Aim of the exercise :: Without changing a character, return the entries, but not the images they hold.

--------------------

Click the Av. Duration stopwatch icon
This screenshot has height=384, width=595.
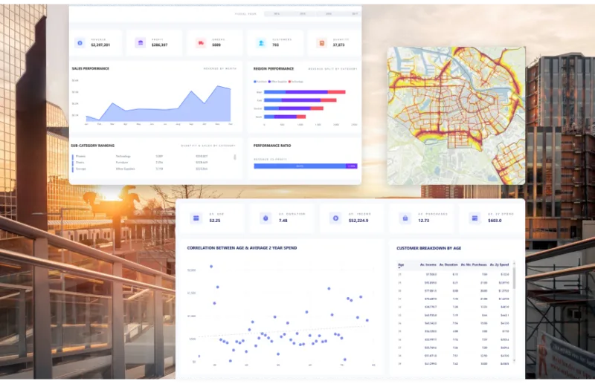tap(266, 218)
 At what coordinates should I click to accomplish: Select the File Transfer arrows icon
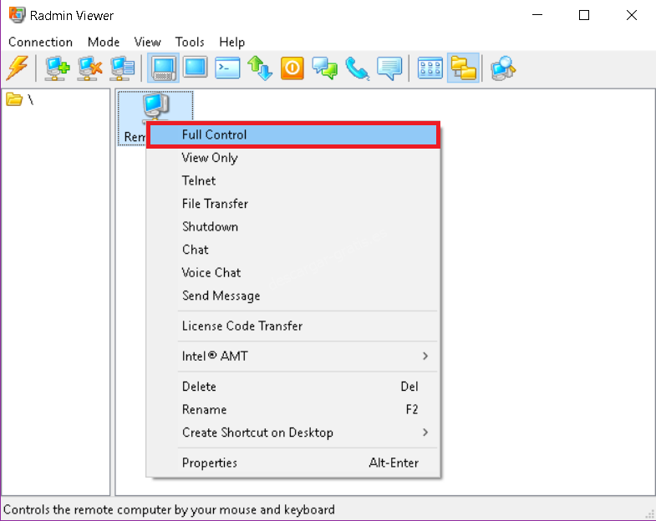[261, 68]
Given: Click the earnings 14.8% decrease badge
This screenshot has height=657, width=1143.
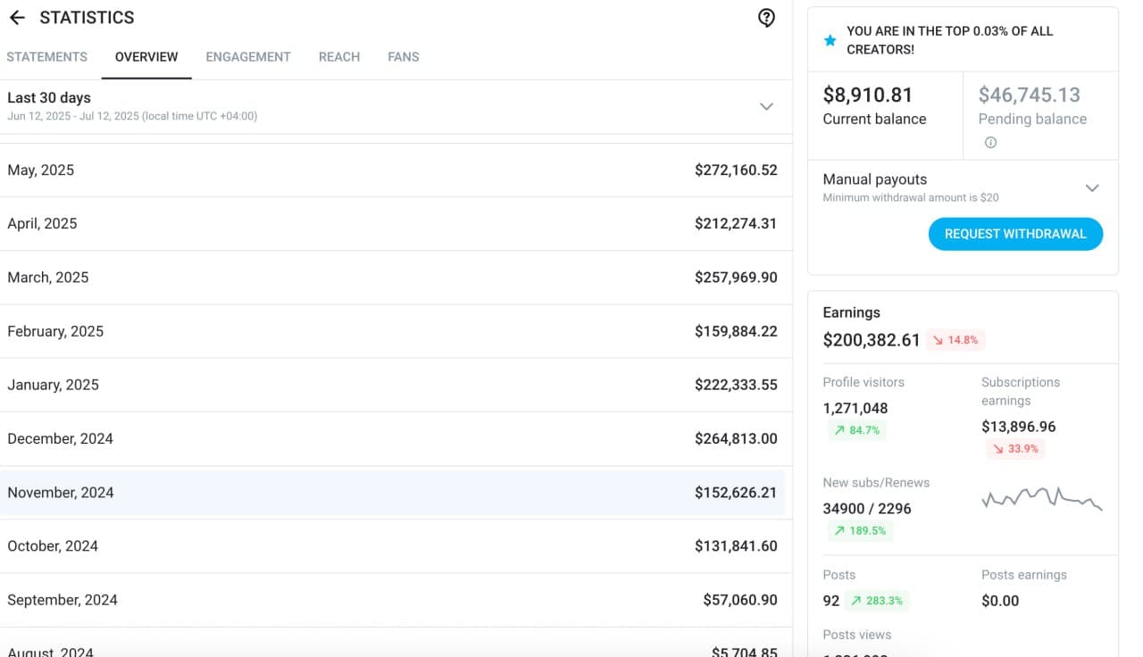Looking at the screenshot, I should click(x=955, y=340).
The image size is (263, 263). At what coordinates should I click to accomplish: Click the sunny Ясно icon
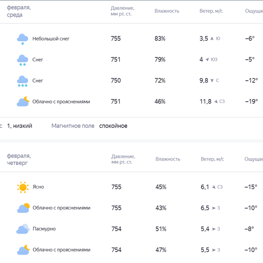pyautogui.click(x=23, y=187)
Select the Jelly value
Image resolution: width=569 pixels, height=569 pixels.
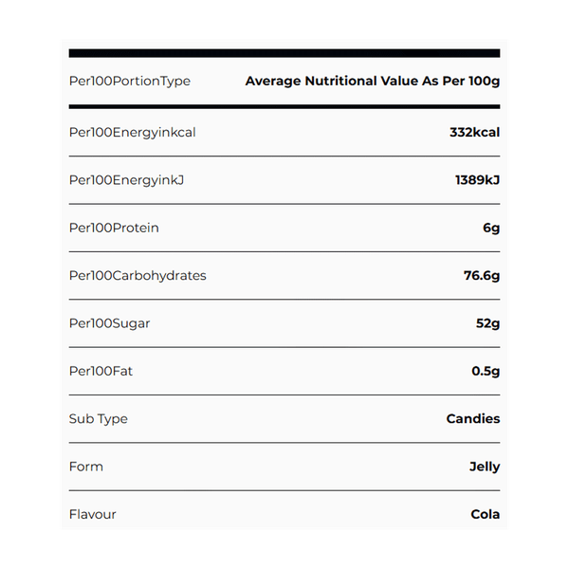pos(485,467)
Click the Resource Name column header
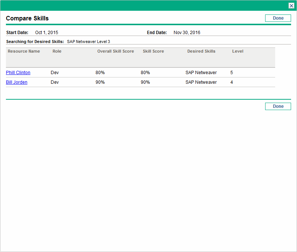 pos(24,51)
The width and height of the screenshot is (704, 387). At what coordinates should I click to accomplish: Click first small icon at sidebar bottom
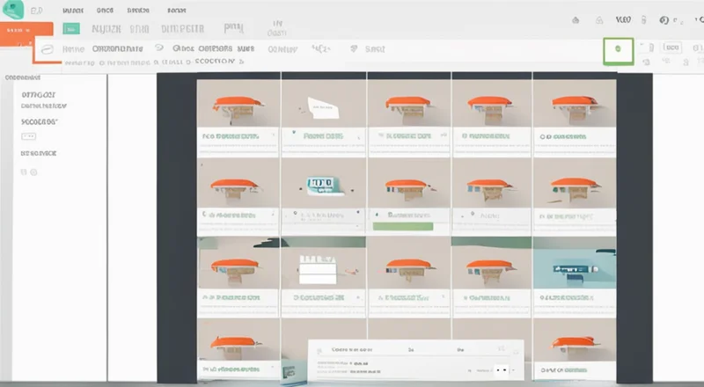[x=23, y=172]
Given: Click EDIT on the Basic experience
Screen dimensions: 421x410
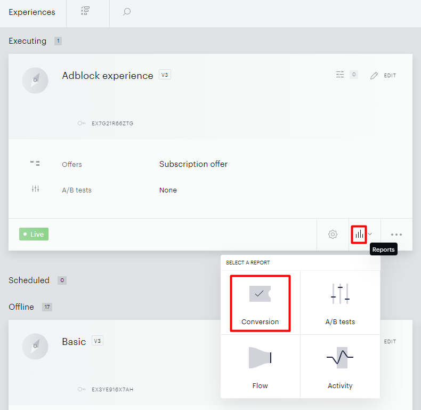Looking at the screenshot, I should pos(390,341).
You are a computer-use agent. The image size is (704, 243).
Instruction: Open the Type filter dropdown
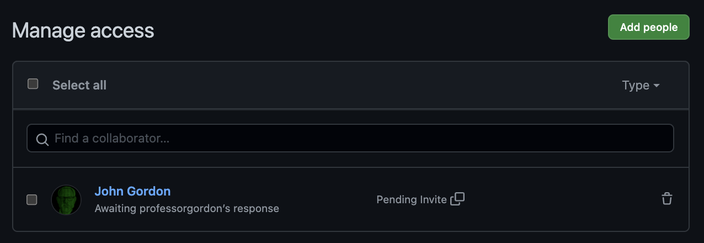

--------------------

Solution to the exercise ::
Click the Av. Duration stopwatch icon
This screenshot has height=384, width=595.
tap(266, 218)
 At what coordinates should I click to accomplish: Select the File Transfer arrows icon
[261, 68]
Given: Click the earnings 14.8% decrease badge
This screenshot has height=657, width=1143.
Looking at the screenshot, I should click(x=955, y=340).
The image size is (263, 263). At what coordinates should I click to accomplish: Click the sunny Ясно icon
pyautogui.click(x=23, y=187)
Select the Jelly value
Image resolution: width=569 pixels, height=569 pixels.
pos(485,467)
Click the Resource Name column header
 pos(24,51)
The width and height of the screenshot is (704, 387). At what coordinates should I click to accomplish: Click first small icon at sidebar bottom
[x=23, y=172]
Given: Click EDIT on the Basic experience
Screen dimensions: 421x410
Looking at the screenshot, I should pos(390,341).
You are a computer-use agent. The image size is (704, 243).
Instruction: Open the Type filter dropdown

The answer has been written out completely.